Trends sind also beobachtbar aber nicht unbedingt direkt messbar. So werden relativ plötzlich bestimmte neuartige Produkte im Kommunikationsprozess der Gesellschaft virulent, ohne das man direkt den volkswirtschaftlichen Effekt mit Daten und Zahlen ablesen kann. So war es zum Beispiel lange Zeit üblich, sich viel über Mobilphons Gedanken zu machen, ohne dass es zu einer messbaren Steigerung der Absatzzahlen kam. Später, als man dann von “Handys” sprach, wurden deren Verkaufszahlen merklich besser, doch im Kommunikationsprozess waren andere Produkte im Trend. Hersteller die rechtzeitig den Trend erkannten, konnten mit dem neuartigen Trendprodukt unter neuer Bezeichnung deutliche Erfolge vorweisen.

Trends kündigen also – lang vor dem wirtschaftlichen Erfolg – das Wahrnehmen von neuen Entwicklungen an, in dem man im Kommunikationsprozess einer Gesellschaft bestimmte Themen und Szenarien stärker focusiert. Ein Trend ist also eine neue Auffassung in Wirtschaft, Gesellschaft oder Technologie, die darauf hindeutet, dass es eine neue Bewegung oder Marschrichtung in den jeweiligen Teilbereichen des Zusammenlebens geben könnte. Trendprodukte werden nach einer gewissen Zeit Ausdruck dieses Veränderungsprozesses. Mit Trendprodukten zeigt der Konsument oder Nutzer auf, dass er die Zeichen der Zeit verstanden hat und nun mit dem neuen Produkt den Zeiten vorauseilt und schon die Zukunft antizipiert hat.

Produzenten, die mit Trendprodukten Erfolg haben wollen, müssen also im innovativen Kommunikationsprozess der Gesellschaft tief verankert sein. Sie nehmen neue Themen wahr und versuchen daraus, neue Ideen für Produkte und Dienstleistungen zu generieren, die es bisher noch nicht auf dem Markt gibt.
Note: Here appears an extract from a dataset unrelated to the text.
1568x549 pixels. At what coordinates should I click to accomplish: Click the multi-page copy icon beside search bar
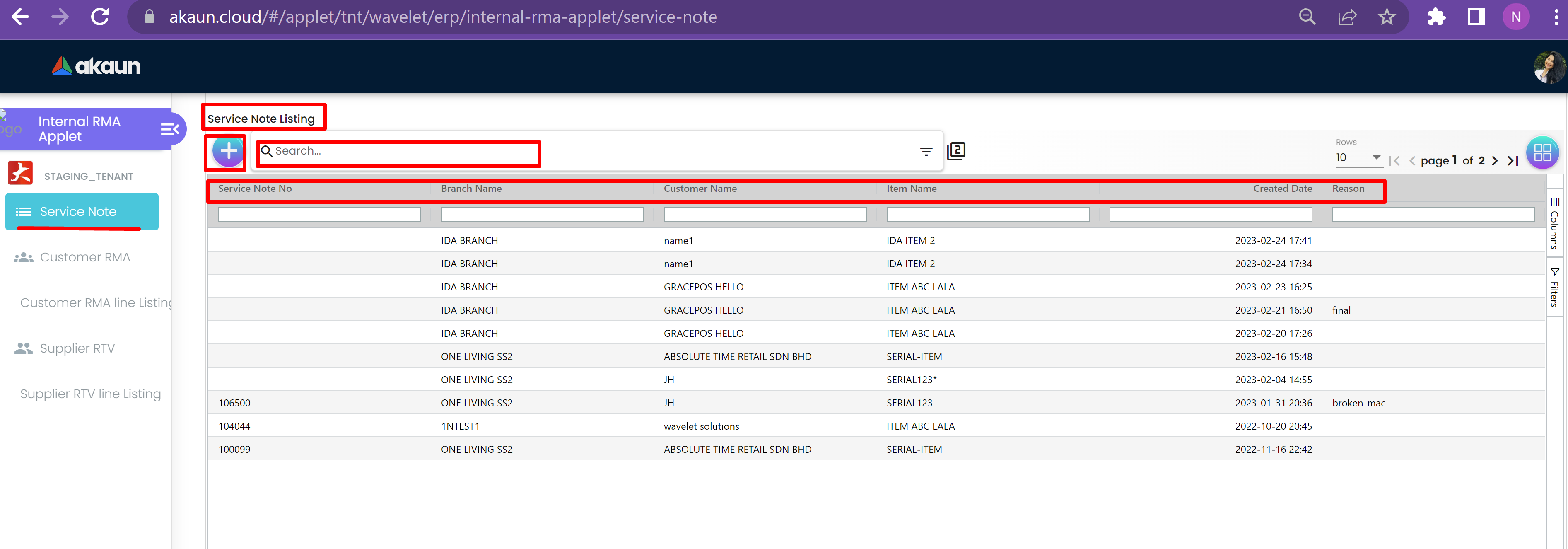tap(955, 151)

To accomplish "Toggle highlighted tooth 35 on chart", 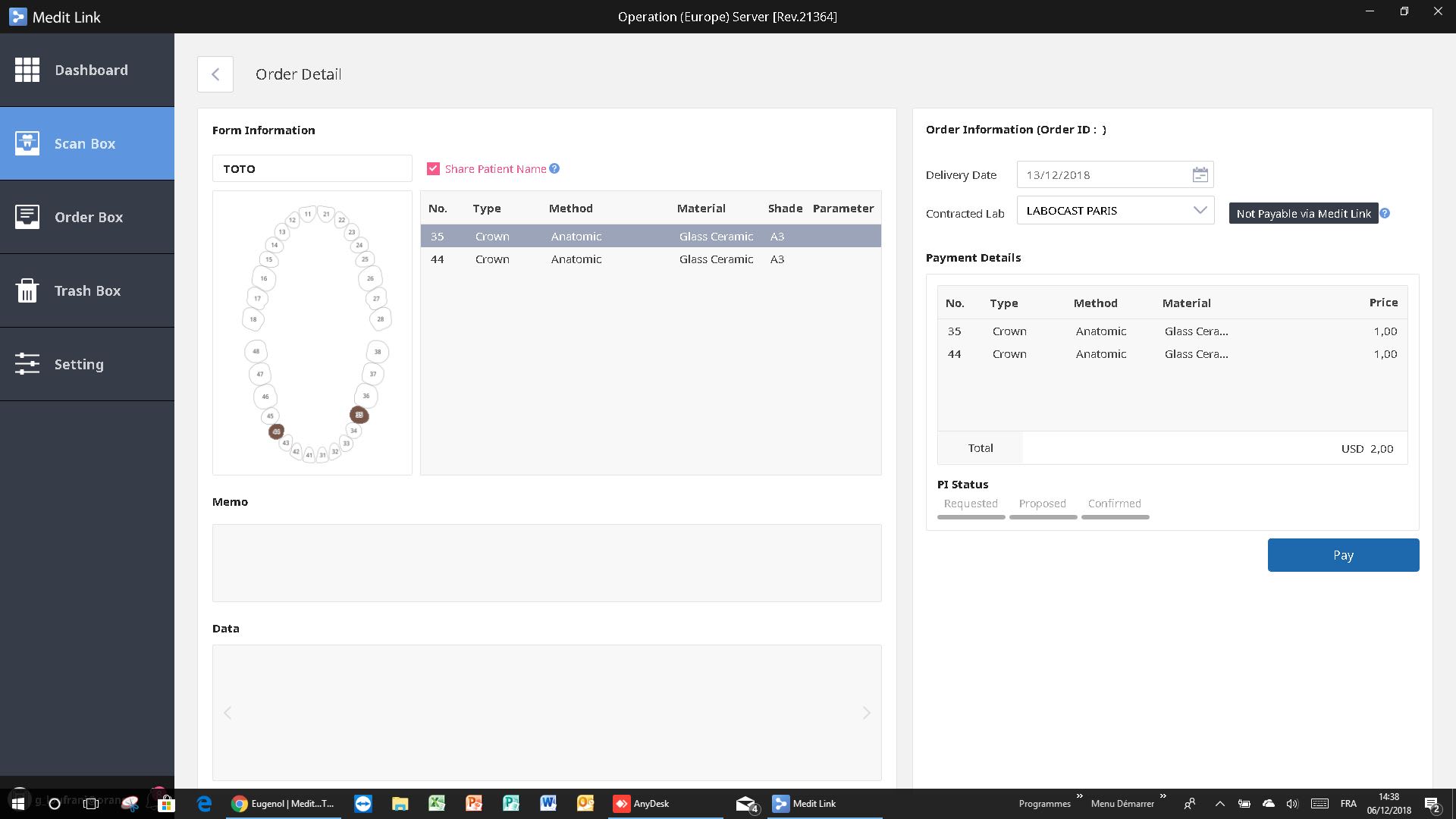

An einen Beispiel aus dem Feld der Produkte für Computer und Internet kann man deutlich machen, wie ein solcher Trendfindungs- und Trendgestaltungsprozess verlaufen kann. Bis vor wenigen Jahren, waren beispielsweise Laptop oder Notebooks nur Arbeitsmittel für Manager, die viel an unterschiedlichen Standorten unterwegs waren. Die Geräte waren unhandlich und wegen des hohen Stromverbrauchs auch kaum mobil einsetzbar.

Im Diskussionsprozess der Szene kam vor etwa zwei Jahren der Wunsch nach verstärkter Nutzung kleiner und flexibler Notebooks auf, die auch für die Praxis taugen. Während bis zu diesem Zeitpunkt die zunehmende Ausweitung der Hardwareanforderungen bestimmend waren, kamen einige Hersteller auf den Gedanken, mit kleineren Modellen sich vom Rest der Anbieter abzusetzen und mit dem Begriff “Netbook” einen neuen Trend zu setzen. Es war zunächst nur der schmale Eee-PC, der hier Beachtung fand, doch sein Erfolg zwang die anderen Hersteller schnell nachzuziehen. Nun ist ein quasi neues Produkt als Trend entstanden und jeder, der was auf sich hält, fühlt sich verpflichtet einen Netbook sein eigen zu nennen und ihn im Kommunikationsprozess beiläufig zu präsentieren.

Trendprodukte sind also neu oder neuartige Produkte, die in innovativer Weise Trends im Kommunikationsprozess aufgreifen.